Memang data tersebut mengejutkan namun jika diperhatikan dengan seksama tampaknya memang begitu adanya. Dari sekian banyak siswa di kelas misalnya, bisa dihitung berapa yang memiliki minat baca yang baik, berapa yang memiliki jumlah buku yang cukup untuk disebut pembaca, dan berapa siswa yang rutin ke toko buku setiap bulan untuk berbelanja buku.
Sejatinya minat membaca itu penting dan harus dipupuk sejak dini. Tapi tidak semua orang berkesempatan untuk mendapatkan buku bacaan yang baik di rumahnya, tidak setiap orang pula berkesempatan membeli buku di toko buku setiap bulannya. Maka dari itu budaya baca penting ditularkan di sekolah-sekolah. Beragam cara dilakukan agar para siswa bisa aktif membaca buku dengan harapan muncul minat baca yang besar karena telah terbiasa membaca sehari-hari dengan bacaan yang berkualitas tentu saja.
Seperti yang dilakukan SMP Negeri 13 Binjai misalnya, selain melaksanakan program literasi wajib seperti membaca lima belas menit sebelum mulai pelajaran, suatu aktivitas yang digagas kemendikbud ketika masih dipimpin Anies Baswedan, ada pula serangkaian aktivitas lain yang bertujuan serupa. Baru-baru ini SMP N 13 Binjai memperkenalkan kegiatan "Batu Basah".
"Batu Basah" punya singkatan Baca Tulis, Baca dan Sampaikan Hasilnya. Aktivitas ini digagas agar para siswa dibiasakan tidak hanya untuk membaca, tetapi juga menuliskan apa yang dia baca dan menyampaikannya di depan umum.
"Siswa akan menuliskan apa yang mereka baca, lalu tulisannya akan ditempelkan di majalah dinding. Tulisan yang semampu mereka saja dulu.

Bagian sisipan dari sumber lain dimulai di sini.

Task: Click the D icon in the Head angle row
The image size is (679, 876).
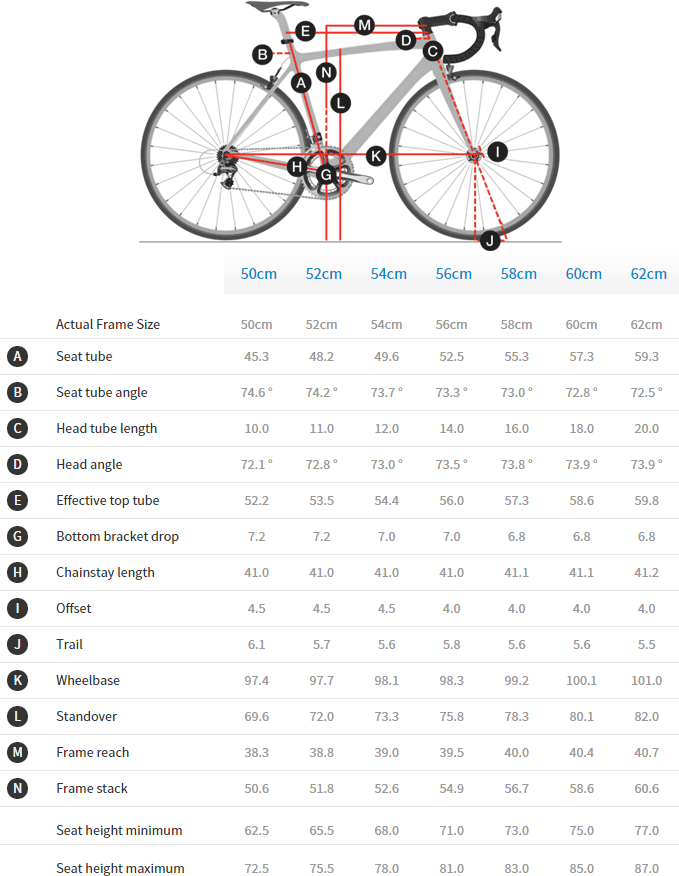Action: [x=17, y=465]
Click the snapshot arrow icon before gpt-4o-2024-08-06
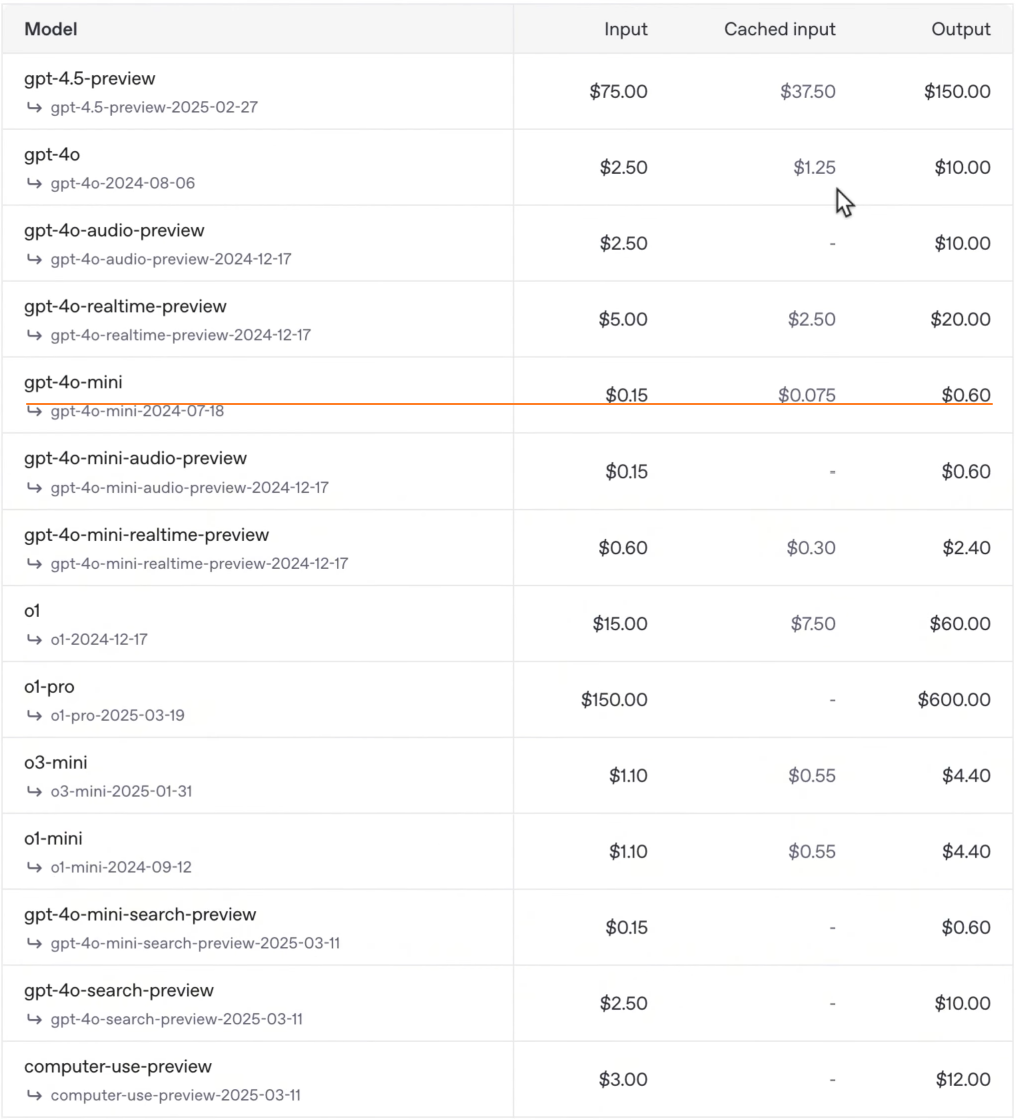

Di aktivitas itu juga anak-anak diminta untuk merekam apa yang ia baca dan pada hari Sabtu di jam khusus mereka akan menyampaikan apa yang mereka baca kepada orang lain dengan tampil ke depan," ujar Syamsul Agus, Kepala SMP Negeri 13 Binjai.

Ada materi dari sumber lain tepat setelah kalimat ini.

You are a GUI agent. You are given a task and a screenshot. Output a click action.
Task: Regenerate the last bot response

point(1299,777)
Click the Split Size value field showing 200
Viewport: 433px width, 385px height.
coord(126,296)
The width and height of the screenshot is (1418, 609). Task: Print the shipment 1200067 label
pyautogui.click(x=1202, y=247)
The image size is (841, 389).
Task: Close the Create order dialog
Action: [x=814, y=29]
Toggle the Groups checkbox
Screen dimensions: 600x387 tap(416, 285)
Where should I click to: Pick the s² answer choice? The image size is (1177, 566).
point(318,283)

Dalam satu aktivitas itu banyak kemampuan dan sikap siswa yang terasah, di antaranya kemampuan membaca, menulis, berbicara dan menyampaikan pendapat. Faktor sikap atau karakter seperti keberanian, percaya diri dan tanggungjawab juga tersampaikan dalam aktivitas "Batu Basah" tersebut.
Ada juga gerobak baca yang berisi buku-buku dan koran yang diletakkan begitu saja di lingkungan sekolah. Bagi siswa yang ingin membaca pun disilahkan saja, tanpa ada aturan untuk mencatat nama untuk meminjam dan membacanya.
"Selain untuk membaca, tujuan lainnya juga kita harapkan untuk melatih kejujuran. Jadi kalau ada kantin kejujuran, di sekolah kita ada pustaka kejujuran," tambahnya.
Kemudahan Akses
Menurut Agus, kurangnya minat baca bukan semata-mata berasal dari faktor internal atau dari diri sendiri, tetapi juga bisa dari faktor eksternal seperti akses membaca yang sulit. Karenanya penyediaan akses membaca yang mudah sangat dibutuhkan.
"Menurut pemikiran kami, yang menghambat budaya literasi itu bukan hanya faktor internal tapi juga faktor eksternal. Selama ini sekolah tidak memudahkan akses untuk membaca, seperti harus masuk ke perpustakaan dan melalui serangkaian aturan sehingga membuat siswa malas. Kalau diberikan akses yang mudah seperti gerobak baca tadi, mungkin sambil menenteng es (jajanan) dia bisa buka buku dan baca sedikit lalu diletakkan kembali," ungkapnya.
Kepala Sekolah SMA WR Supratman I, Amir Hamzah mengatakan, budaya baca di sekolah dimulai dari guru. Guru harus bisa menumbuhkan minat membaca siswa melalui aktivitas pembelajaran. Misalnya dengan menugaskan siswa untuk membaca literatur kemudian meringkasnya dalam sebuah tulisan.
"Termasuk dengan meminta siswa menyelesaikan tugas dengan berbagai sumber dari buku perpustakaan maupun internet sehingga ada aktivitas membaca yang dilakukan siswa," ujarnya.